In some ways, this is Hijack as it was first envisioned: writer George Kay’s inspiration for the thriller came while he was stuck in the Eurostar tunnel, musing on how the passengers would cope in a crisis.
I’m not going out on a limb in saying the first season of Hijack was supremely daft. There was a gimmicky real-time element, Sam boarded the plane with no possessions and nothing to do (birthing a whole discourse about ‘rawdogging’ flights) and then at the end of a bloated seven-part run, he helped to land the plane.
If the first season of Hijack was the embodiment of a breezy, upbeat ingénue, this second is a dyed-in-the-wool cynic, powered by raw grit and resentment.
Gone is the nonchalant smile Elba’s corporate negotiator boarded the KA29 flight with. Instead, he arrives on that Berlin platform a bag of nerves, with what could be a reasonable case of PTSD when it comes to using public transport.
From here, I’ll try to speak as obliquely as possible, for there are significant twists we would not want to spoil.
This time – the trailer revealed this, so I don’t think I’m giving too much away – Elba is closely involved in the chaos, and not in a Superman sort of way. It’s a magnetic prospect because Elba is even more interesting to watch when he’s playing the anti-hero – think of his crooked pedigree as a small-specs-wearing drug kingpin in The Wire.
So what has happened since we last saw Sam emerge, battered but unbeaten, from that plane? There are morsels of information about his small-time celebrity (a Financial Times article on the plane drama) and some maybe repercussions for those involved (an inquest).

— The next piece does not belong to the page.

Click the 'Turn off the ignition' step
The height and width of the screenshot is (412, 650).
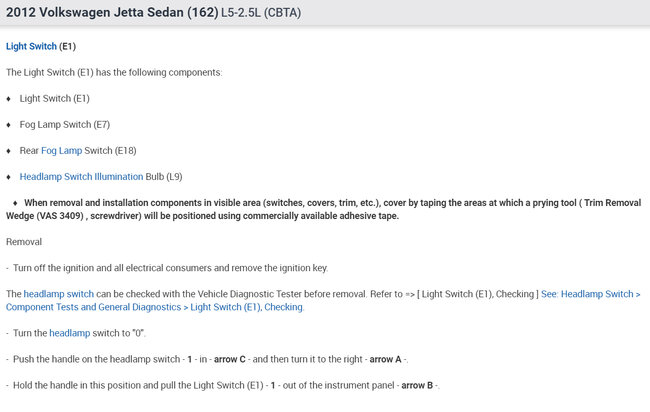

Hijack season 2: Key details
Director
Jim Field Smith
Writer
George Kay
Cast
Idris Elba, Christine Adams, Max Beesley and Archie Panjabi return. The show welcomes Christian Näthe, Clare-Hope Ashitey, Lisa Vicari, Toby Jones, Karima McAdams and Christiane Paul
Streamer
Apple TV
Run time
8 hour-long episodes
Release date
Wednesday, 14 January 2026
That doesn’t explain why Sam is acting so shifty, but we soon learn he’s suffered a severe personal loss. There are some issues with this. If, like me, the entire first series of Hijack is a bit of a blur in the rearview mirror, you’ll be scratching your head to try and remember whether this tragedy happened in that final London tarmac scramble.
It didn’t, but it is still linked to the hijacking of the Kingdom Airlines flight, because Sam believes the same people who commandeered the cockpit also killed his loved one. Not that they’ve faced the consequences, so Sam wants answers.

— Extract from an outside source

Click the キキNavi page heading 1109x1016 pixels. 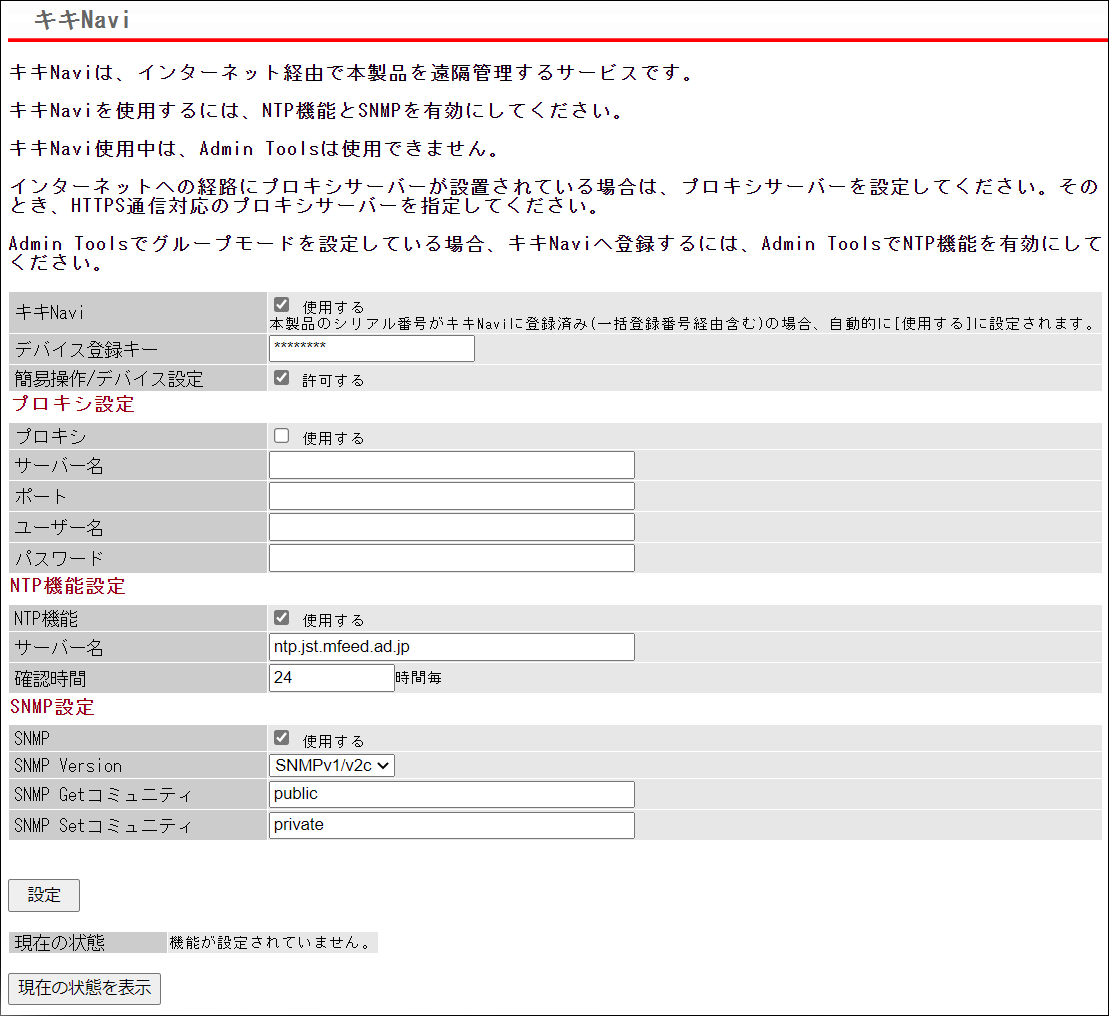[x=81, y=20]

That’s how the show engineers lighting to strike twice, because this second time, Sam is the lightning rod.
Running parallel to the drama underground is the official response team on terra firma, with a superb set of additions, including Christiane Paul as a steely police chief who’s put in charge of listening to Sam’s Taken-style monologues on the train radio.
She’s aided in Berlin tube HQ by Toby Jones – who, unsurprisingly, elevates proceedings – as enigmatic MI5 operative Peter Faber. He materialises to help, with some fairly obvious ulterior motives in tow. It’s not just Faber. You soon realise that everybody is up to something or other.

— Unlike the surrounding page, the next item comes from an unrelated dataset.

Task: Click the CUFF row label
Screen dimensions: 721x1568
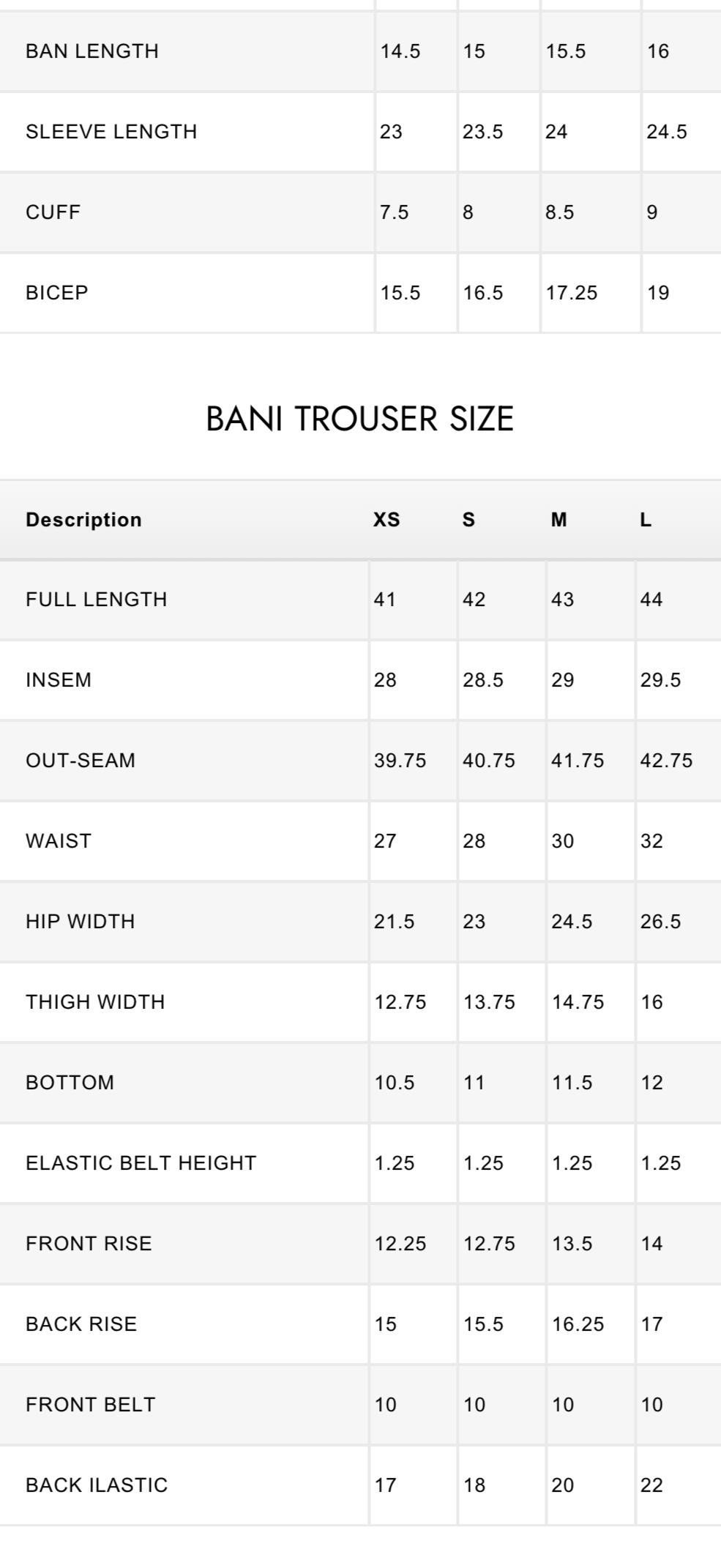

There’s also a returning cast from the first season. Max Beesley and Archie Panjabi’s establishment figures are fire-fighting back in London, under the pretence of having things to do, while Sam’s ex-wife, Marsha (Christine Adams), is holed up in a remote woodland cabin. More could have been done to make their cutaways gel with the high-stakes drama in Berlin.
Will you be watching Hijack season 2?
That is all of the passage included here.